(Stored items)
== Segment start ==
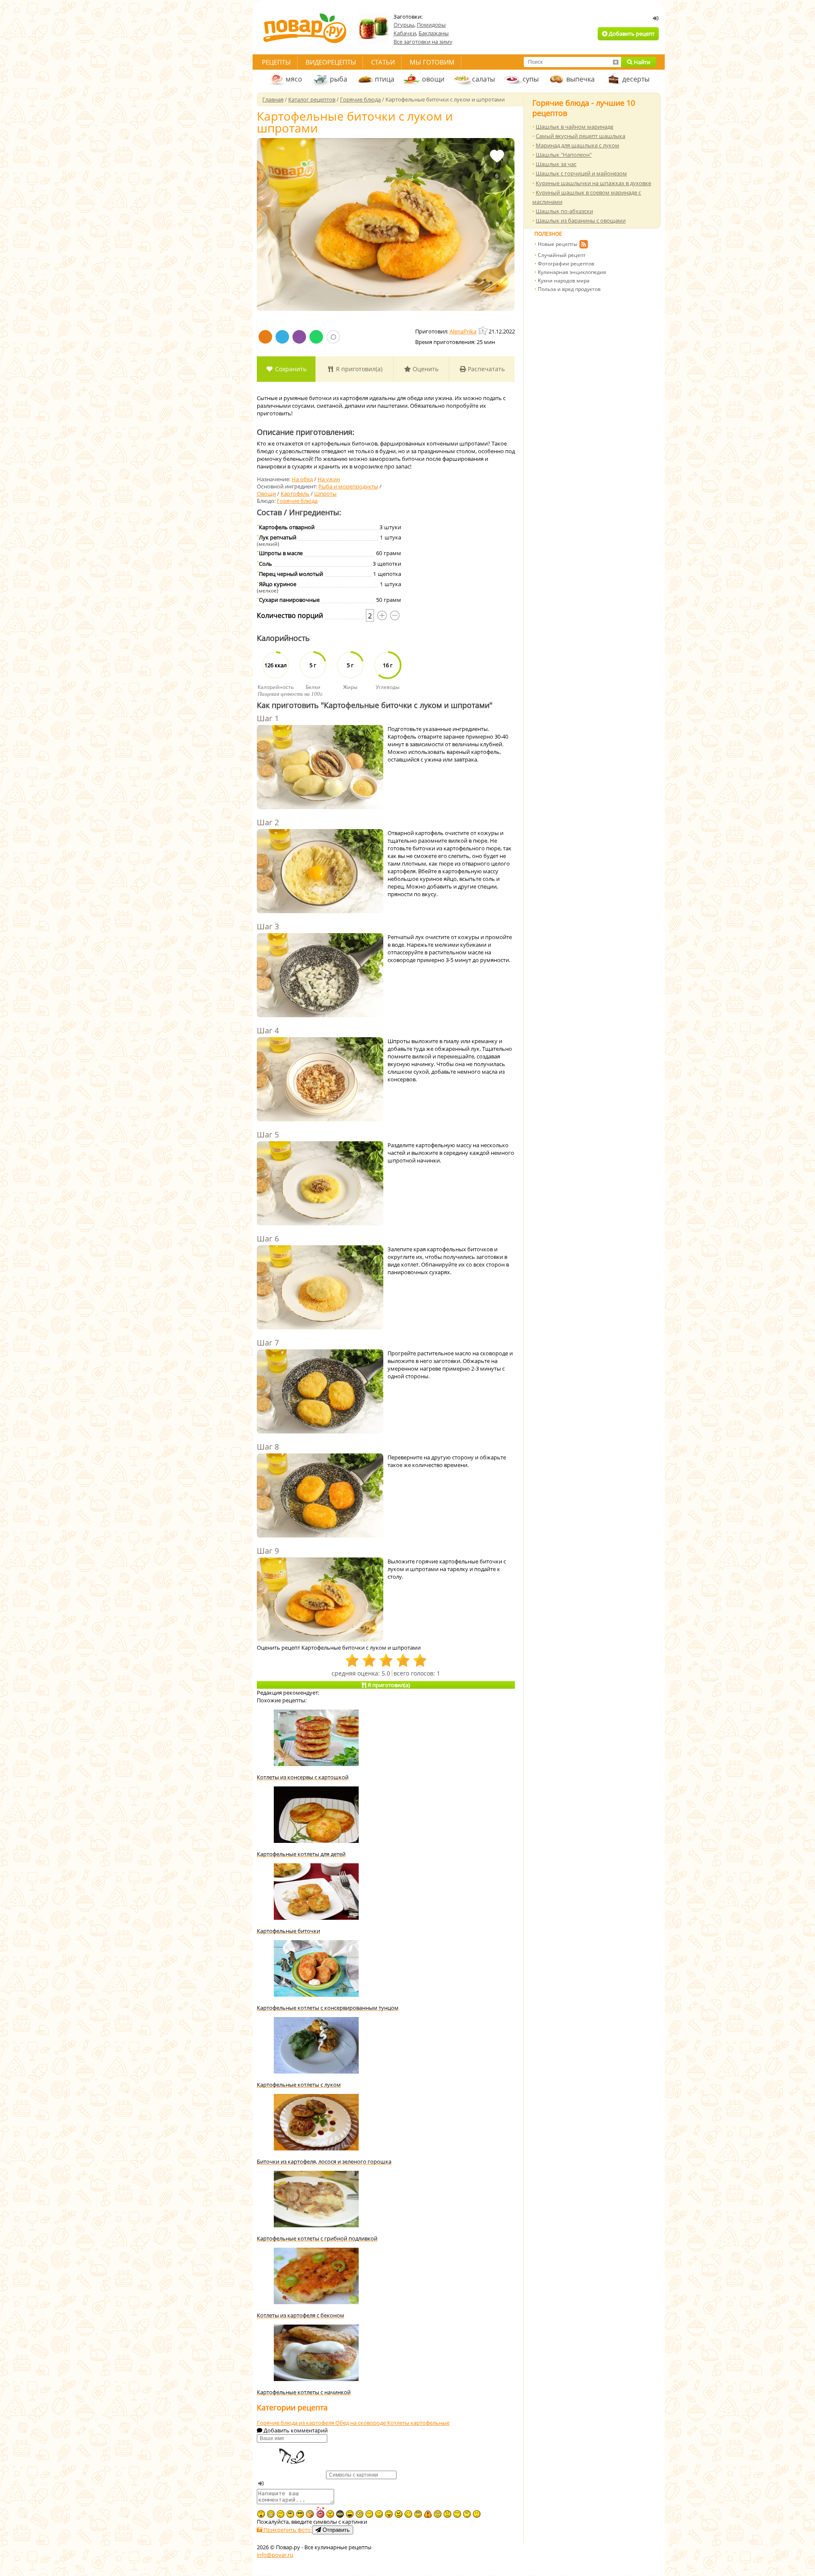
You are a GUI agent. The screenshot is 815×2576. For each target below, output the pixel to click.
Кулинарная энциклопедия (572, 272)
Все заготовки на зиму (422, 41)
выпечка (580, 79)
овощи (433, 79)
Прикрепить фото (287, 2530)
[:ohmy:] (261, 2514)
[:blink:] (359, 2514)
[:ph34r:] (340, 2514)
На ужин (329, 479)
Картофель (295, 493)
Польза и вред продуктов (569, 289)
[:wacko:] (437, 2514)
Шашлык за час (556, 164)
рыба (338, 79)
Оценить (424, 369)
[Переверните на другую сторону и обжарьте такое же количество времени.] (320, 1496)
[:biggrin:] (271, 2514)
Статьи (383, 62)
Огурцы (403, 24)
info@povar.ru (275, 2555)
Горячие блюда (297, 501)
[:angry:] (398, 2514)
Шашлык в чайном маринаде (574, 126)
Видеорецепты (331, 62)
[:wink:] (408, 2514)
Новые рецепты (557, 244)
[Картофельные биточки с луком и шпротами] (385, 224)
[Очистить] (615, 62)
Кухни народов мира (564, 280)
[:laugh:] (350, 2514)
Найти (641, 62)
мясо (294, 79)
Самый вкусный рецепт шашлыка (580, 136)
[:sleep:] (369, 2514)
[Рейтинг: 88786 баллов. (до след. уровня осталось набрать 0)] (483, 330)
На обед (302, 479)
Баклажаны (434, 33)
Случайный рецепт (562, 255)
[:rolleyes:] (418, 2514)
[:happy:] (457, 2514)
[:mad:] (330, 2514)
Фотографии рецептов (566, 263)
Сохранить (289, 369)
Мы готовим (432, 62)
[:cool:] (300, 2514)
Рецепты (276, 62)
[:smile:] (379, 2514)
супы (531, 79)
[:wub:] (320, 2512)
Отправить (335, 2530)
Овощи (266, 493)
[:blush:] (310, 2514)
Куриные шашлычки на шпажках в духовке (593, 183)
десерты (635, 79)
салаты (483, 79)
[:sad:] (447, 2514)
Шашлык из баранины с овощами (581, 220)
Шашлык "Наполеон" (564, 154)
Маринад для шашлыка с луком (577, 145)
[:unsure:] (290, 2514)
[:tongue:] (389, 2514)
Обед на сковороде (361, 2422)
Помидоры (431, 24)
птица (384, 79)
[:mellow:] (476, 2514)
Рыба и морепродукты (348, 486)
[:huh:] (467, 2514)
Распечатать (485, 369)
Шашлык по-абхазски (564, 211)
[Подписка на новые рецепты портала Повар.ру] (583, 245)
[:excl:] (428, 2514)
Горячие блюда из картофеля (296, 2422)
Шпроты (325, 493)
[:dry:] (280, 2514)
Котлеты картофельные (418, 2422)
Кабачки (404, 33)
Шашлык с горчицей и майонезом (581, 173)
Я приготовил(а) (358, 369)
== Segment end ==
Give back the data exactly, with no images.

You are a GUI agent. The screenshot is 815×2576. For each target below, output the pixel to click.
Кулинарная энциклопедия (572, 272)
Все заготовки на зиму (422, 41)
выпечка (580, 79)
овощи (433, 79)
Прикрепить фото (287, 2530)
[:ohmy:] (261, 2514)
[:blink:] (359, 2514)
[:ph34r:] (340, 2514)
На ужин (329, 479)
Картофель (295, 493)
Польза и вред продуктов (569, 289)
[:wacko:] (437, 2514)
Шашлык за час (556, 164)
рыба (338, 79)
Оценить (424, 369)
[Переверните на другую сторону и обжарьте такое же количество времени.] (320, 1496)
[:biggrin:] (271, 2514)
Статьи (383, 62)
Огурцы (403, 24)
info@povar.ru (275, 2555)
Горячие блюда (297, 501)
[:angry:] (398, 2514)
Шашлык в чайном маринаде (574, 126)
Видеорецепты (331, 62)
[:wink:] (408, 2514)
Новые рецепты (557, 244)
[Картофельные биточки с луком и шпротами] (385, 224)
[Очистить] (615, 62)
Кухни народов мира (564, 280)
[:laugh:] (350, 2514)
Найти (641, 62)
мясо (294, 79)
Самый вкусный рецепт шашлыка (580, 136)
[:sleep:] (369, 2514)
[Рейтинг: 88786 баллов. (до след. уровня осталось набрать 0)] (483, 330)
На обед (302, 479)
Баклажаны (434, 33)
Случайный рецепт (562, 255)
[:rolleyes:] (418, 2514)
[:happy:] (457, 2514)
[:mad:] (330, 2514)
Фотографии рецептов (566, 263)
Сохранить (289, 369)
Мы готовим (432, 62)
[:cool:] (300, 2514)
Рецепты (276, 62)
[:smile:] (379, 2514)
супы (531, 79)
[:wub:] (320, 2512)
Отправить (335, 2530)
Овощи (266, 493)
[:blush:] (310, 2514)
Куриные шашлычки на шпажках в духовке (593, 183)
десерты (635, 79)
салаты (483, 79)
[:sad:] (447, 2514)
Шашлык из баранины с овощами (581, 220)
Шашлык "Наполеон" (564, 154)
Маринад для шашлыка с луком (577, 145)
[:unsure:] (290, 2514)
[:tongue:] (389, 2514)
Обед на сковороде (361, 2422)
Помидоры (431, 24)
птица (384, 79)
[:mellow:] (476, 2514)
Рыба и морепродукты (348, 486)
[:huh:] (467, 2514)
Распечатать (485, 369)
Шашлык по-абхазски (564, 211)
[Подписка на новые рецепты портала Повар.ру] (583, 245)
[:excl:] (428, 2514)
Горячие блюда из картофеля (296, 2422)
Шпроты (325, 493)
[:dry:] (280, 2514)
Котлеты картофельные (418, 2422)
Кабачки (404, 33)
Шашлык с горчицей и майонезом (581, 173)
Я приготовил(а) (358, 369)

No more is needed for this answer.